Written exercise: Reproduce the records word for word, from the line containing "Image resolution: width=1029" through the end of the records, both ends included. Leave the pictures out of your copy.

Given data:
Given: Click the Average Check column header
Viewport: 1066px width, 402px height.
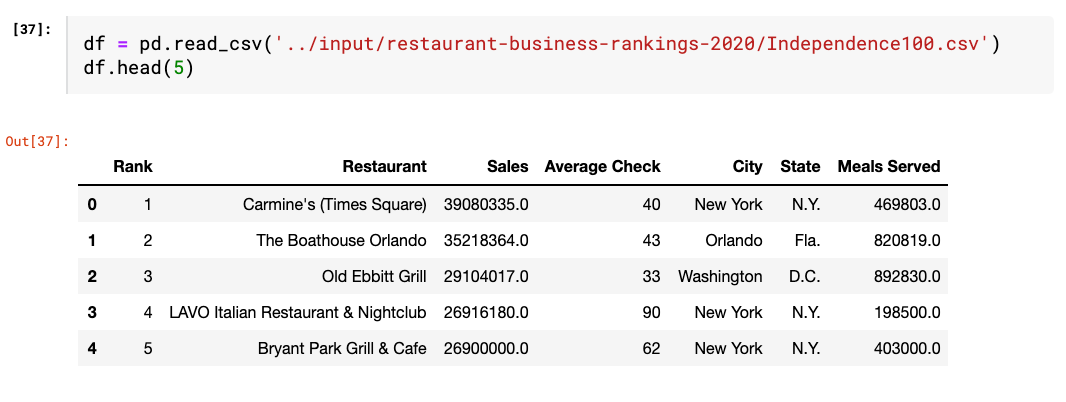Looking at the screenshot, I should coord(602,166).
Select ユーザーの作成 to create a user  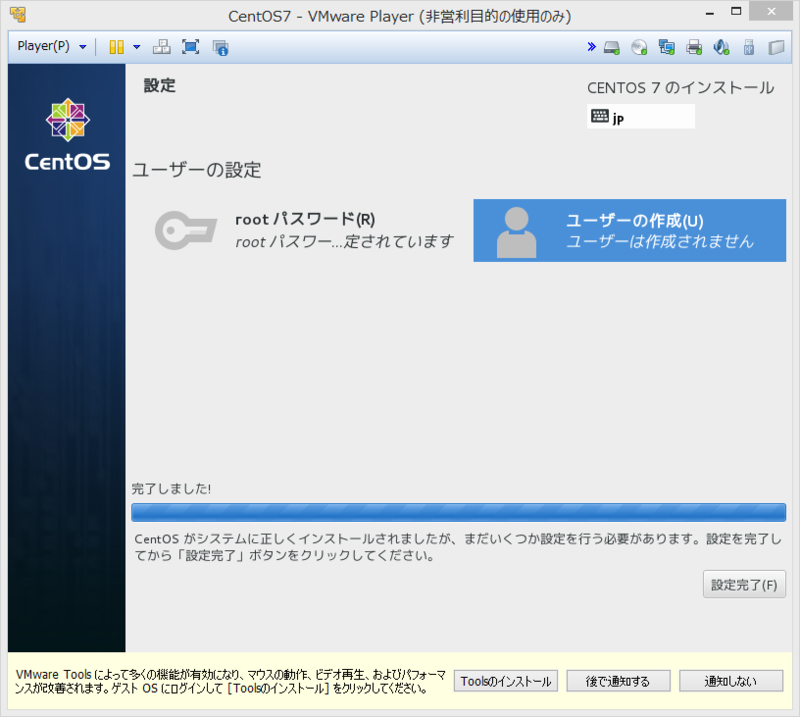click(x=629, y=230)
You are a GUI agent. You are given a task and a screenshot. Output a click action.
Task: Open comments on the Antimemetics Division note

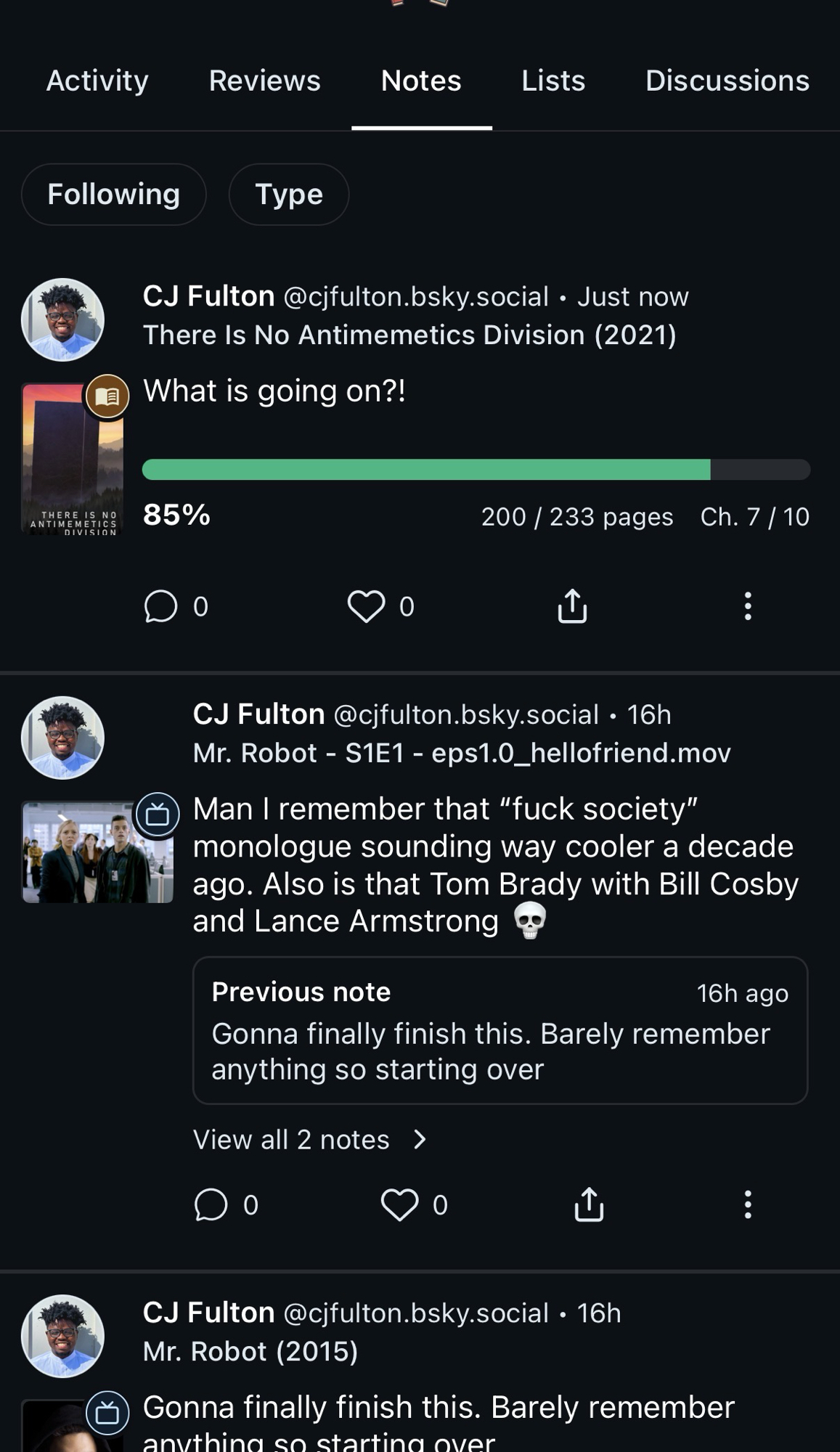coord(160,606)
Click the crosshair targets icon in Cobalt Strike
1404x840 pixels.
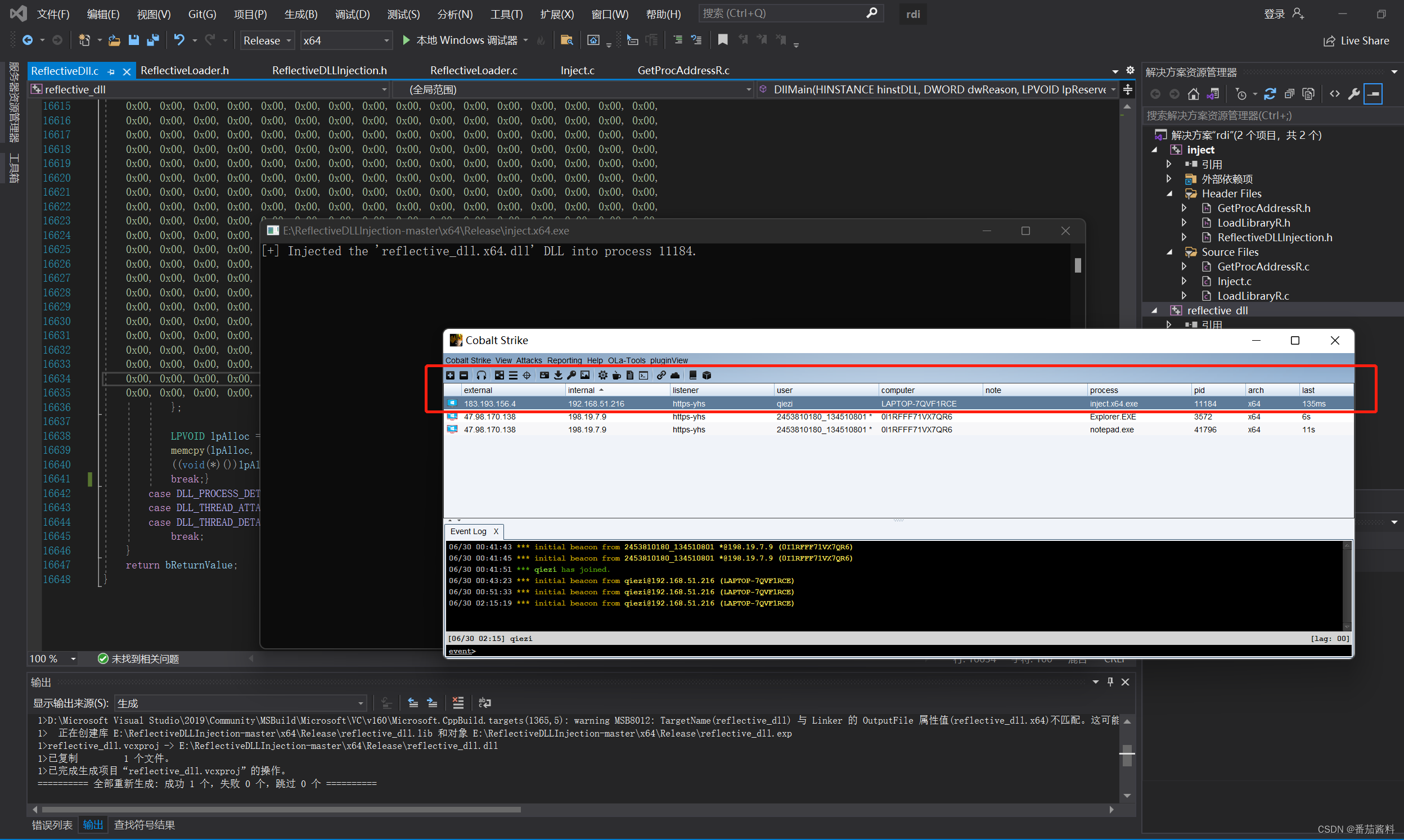click(x=526, y=375)
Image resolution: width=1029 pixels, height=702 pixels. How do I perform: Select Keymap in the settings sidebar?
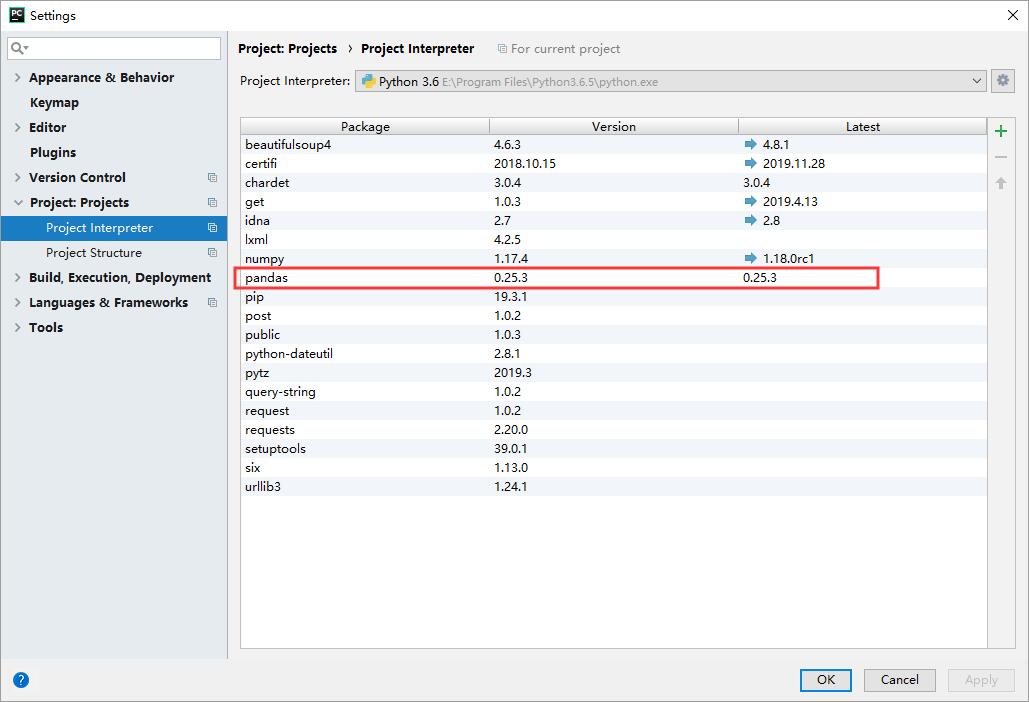click(x=54, y=103)
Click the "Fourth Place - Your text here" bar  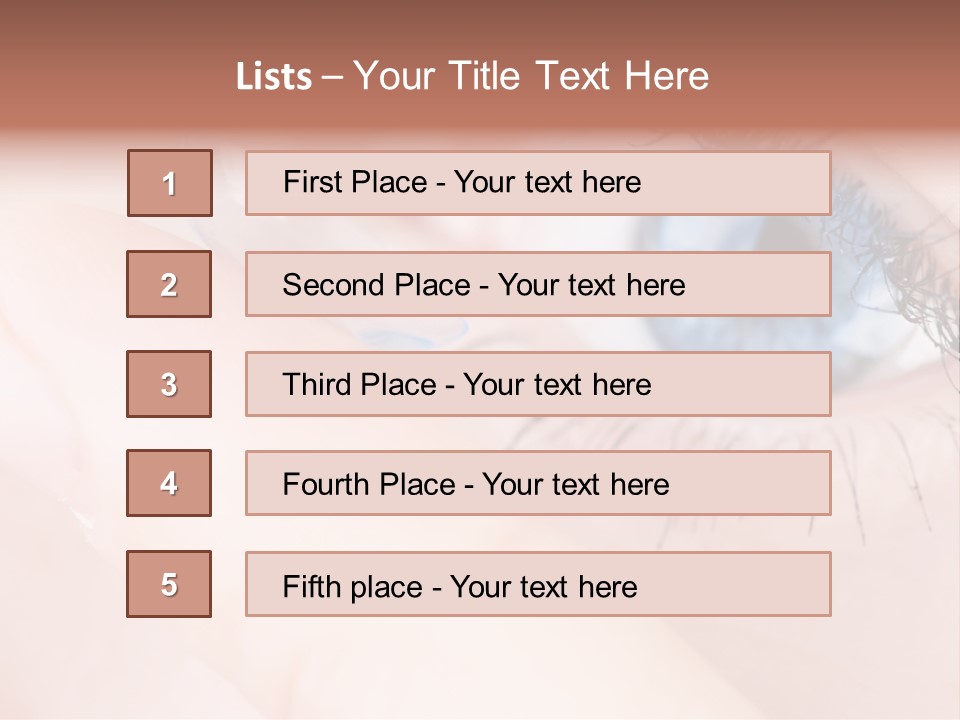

Final result:
Image resolution: width=1029 pixels, height=702 pixels. How do I perform: Select Keymap in the settings sidebar?
click(x=54, y=103)
Click the "Fourth Place - Your text here" bar  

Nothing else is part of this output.